## WORK TO BE COMPLETED
Collect every line of the records below that contains the word "screenshot", treating uppercase and lowercase as different.

## DATA TO USE

▬▬▬▬▬▬▬▬▬▬

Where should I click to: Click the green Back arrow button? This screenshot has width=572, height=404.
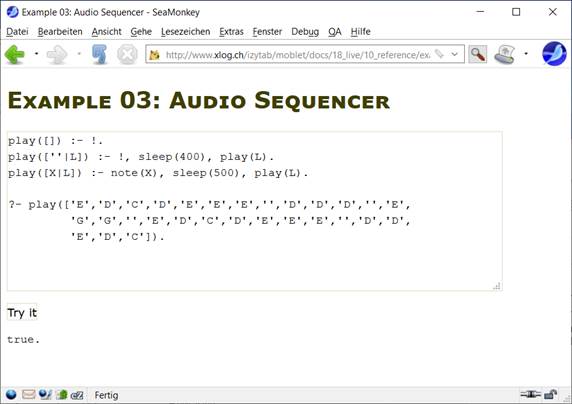click(15, 54)
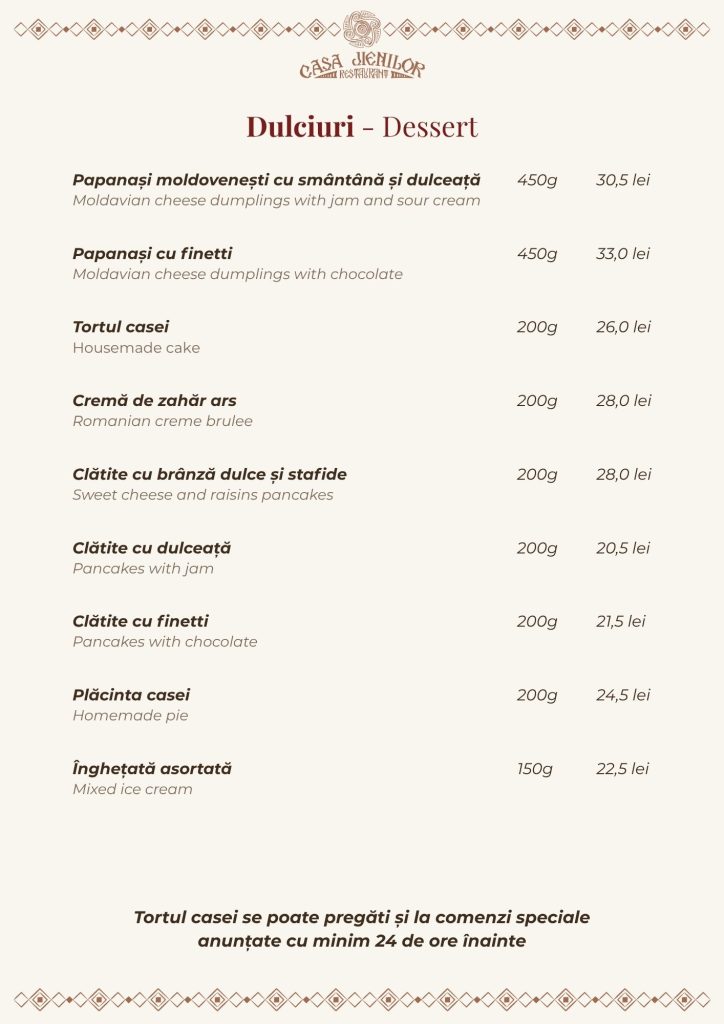Click the 22,5 lei ice cream price
This screenshot has height=1024, width=724.
[622, 769]
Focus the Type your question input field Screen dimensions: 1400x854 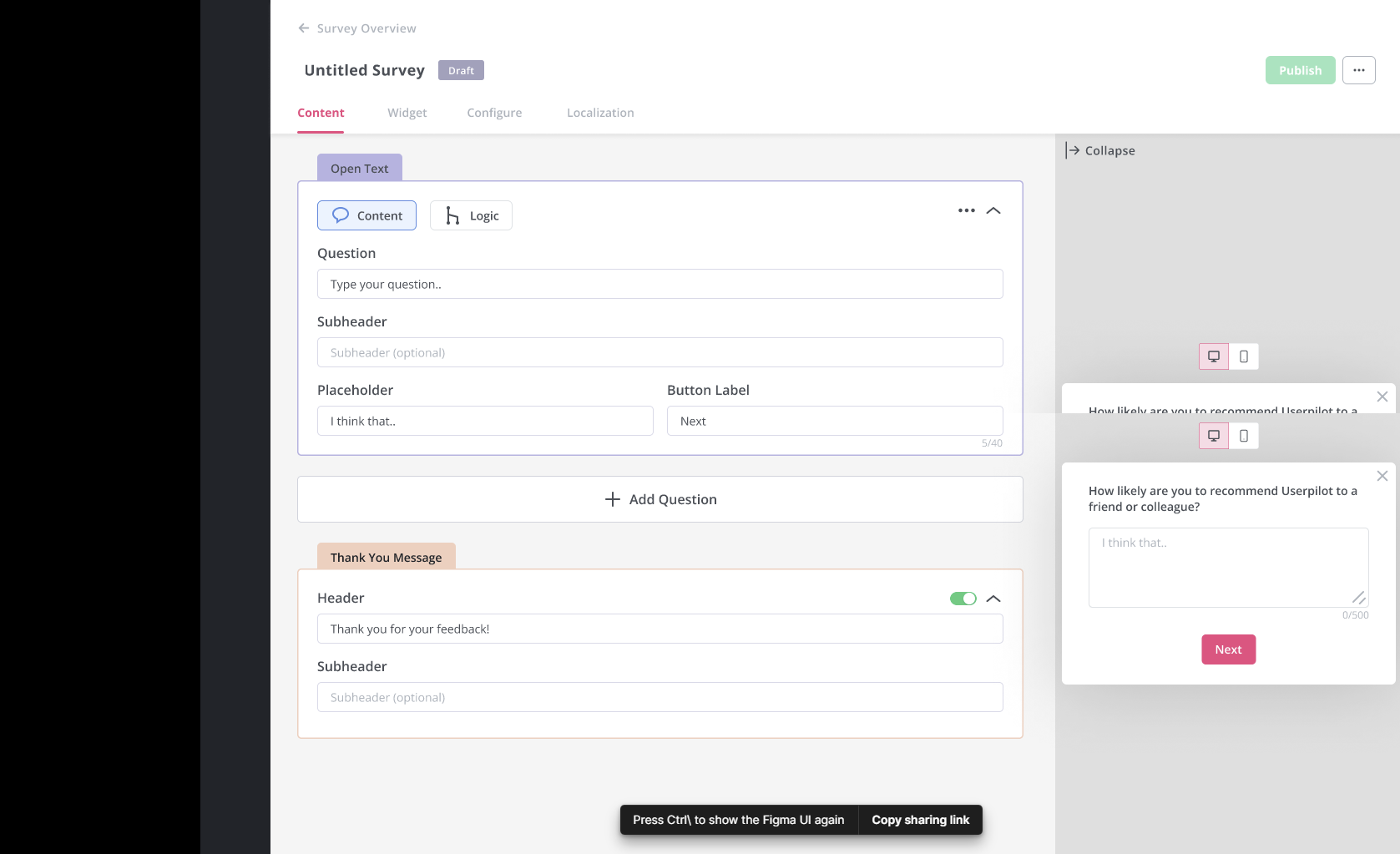pyautogui.click(x=660, y=284)
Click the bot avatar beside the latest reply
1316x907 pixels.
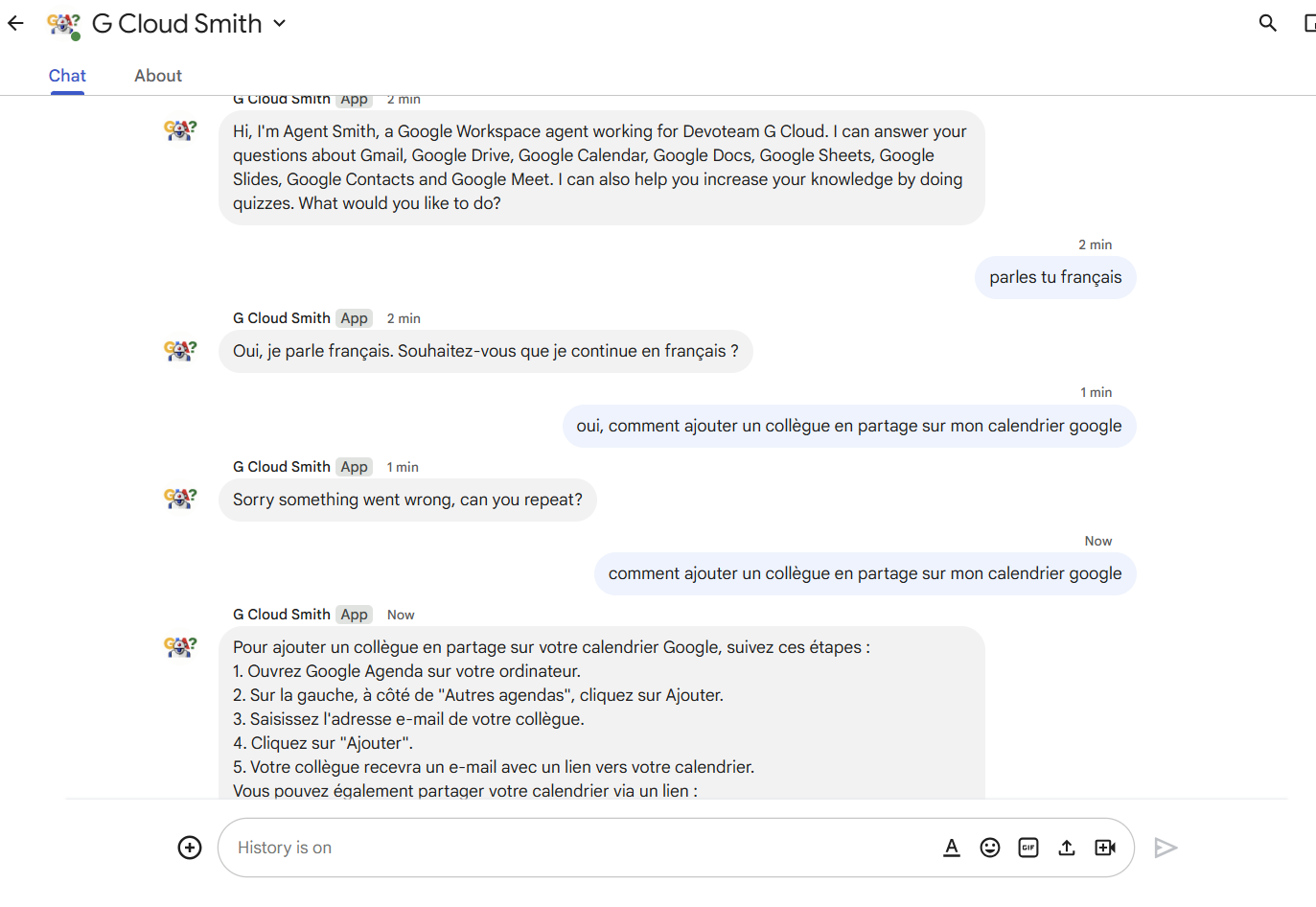(x=180, y=646)
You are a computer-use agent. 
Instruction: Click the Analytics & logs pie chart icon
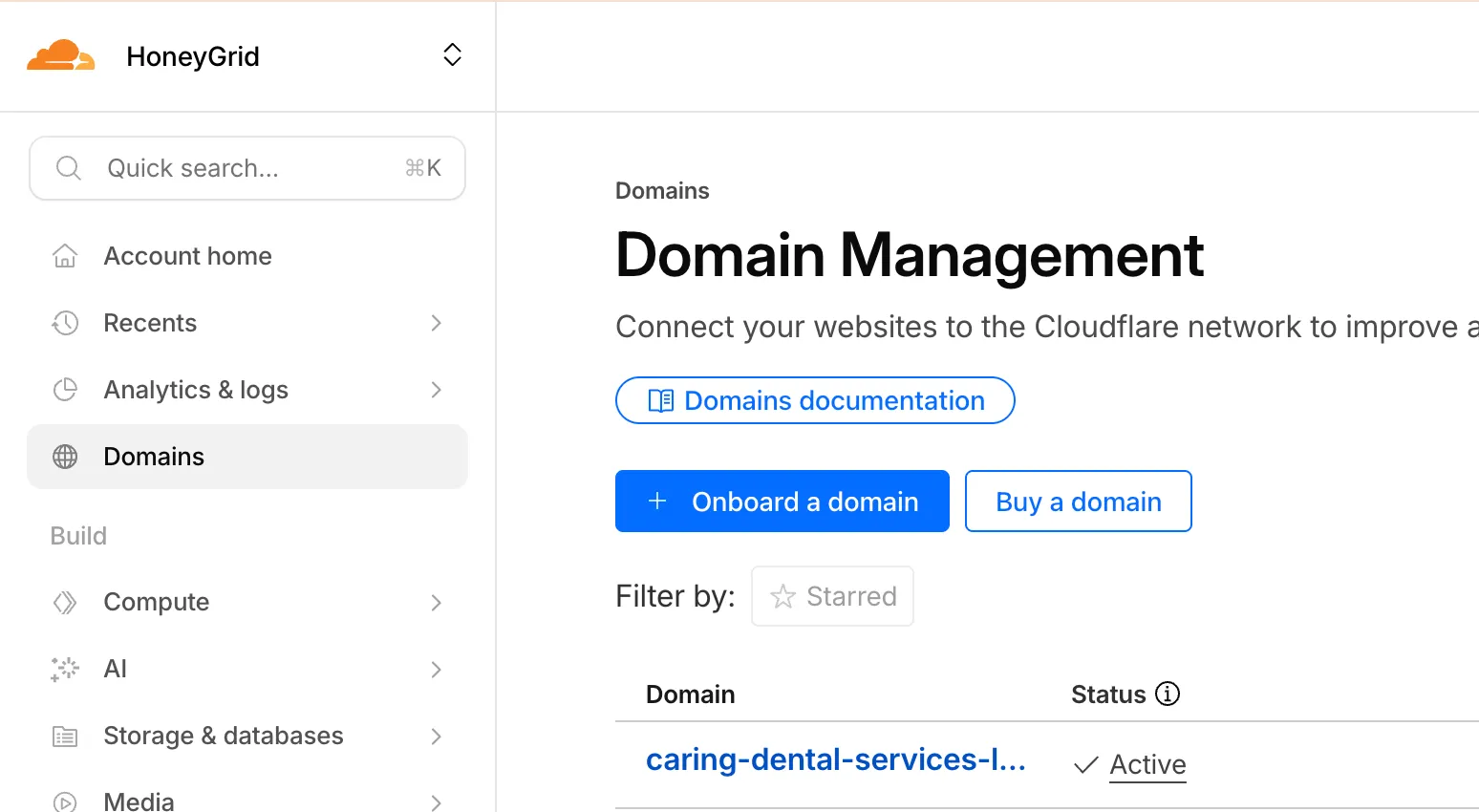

▬▬▬▬▬▬▬▬▬▬

## SOLUTION FOR THIS PROBLEM
Where should I click to: Click the green Back arrow button? This screenshot has width=572, height=404.
This screenshot has height=1024, width=724.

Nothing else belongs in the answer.